Bad AI_biased machine learning

AI for Good – Security Issues, Dangers and Implications of Smart Information Systems

While recent innovations in the machine learning domain have improved a variety of computer-aided tasks, machine learning systems present us with new challenges, new risks, and new avenues for attackers. As such, researchers should consider how machine learning may shape our environment in ways that could be harmful.

Within the SHERPA project, Trilateral has been exploring the implications of attacks against Smart Information Systems and how they differ from attacks against traditional systems.

In their report, Security Issues, Dangers and Implications of Smart Information Systems, Trilateral and SHERPA project partners F-Secure and the University of Twente, explore how flaws and biases might be introduced into machine learning models, how machine learning techniques might, in the future, be used for offensive or malicious purposes, how machine learning models can be attacked, and how those attacks can presently be mitigated.

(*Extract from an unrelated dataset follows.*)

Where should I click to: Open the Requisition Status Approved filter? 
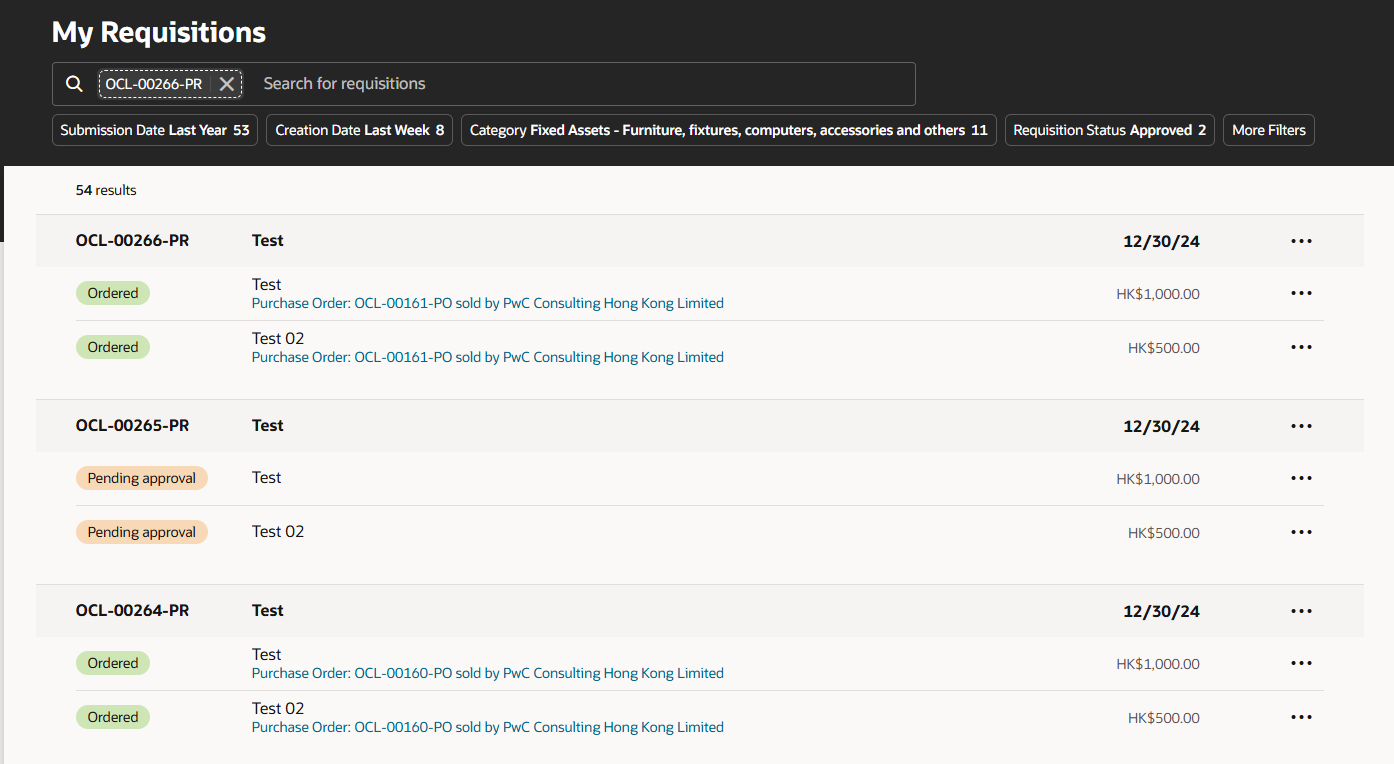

Results of this study have been presented by Andrew Patel (F-Secure) in a webinar on 11 March 2020, as part of the project’s webinar series.

Security Issues, Dangers and Implications of Smart Information Systems

 The report explores the implications of attacks against machine learning systems and how they differ from attacks against traditional systems, with a particular focus on:

  • Bad Artificial Intelligence (AI): ways in which machine learning systems are commonly mis-implemented (and recommendations on how to prevent this from happening)
  • Malicious use of AI: how artificial intelligence and data analysis methodologies might be used for malicious purposes
  • Adversarial attacks against AI: ways in which machine learning models and algorithms can be adversarially attacked (and mitigations against such attacks)

Bad AI

The capabilities of machine learning systems are often difficult for the layperson to grasp. Some people naively equate machine intelligence with human intelligence. As such, people sometimes attempt to solve problems that simply cannot (or should not) be solved with machine learning. Even knowledgeable practitioners inadvertently build systems that exhibit social bias due to the nature of the training data used.

If a machine learning model is designed or trained poorly or used incorrectly, flaws may arise. Designing and training machine learning models is often a complex process, and there are numerous ways in which flaws can be introduced. Common flaws can be broken into three categories:

  • incorrect design decisions
  • deficiencies in training data
  • incorrect utilization choices

Malicious use of AI

The tools and resources needed to create sophisticated machine learning models have become readily available over the last few years. Powerful frameworks for creating neural networks are freely available, and easy to use. Public cloud services offer large amounts of computing resources at inexpensive rates. More and more public data is available, and cutting-edge techniques are freely shared.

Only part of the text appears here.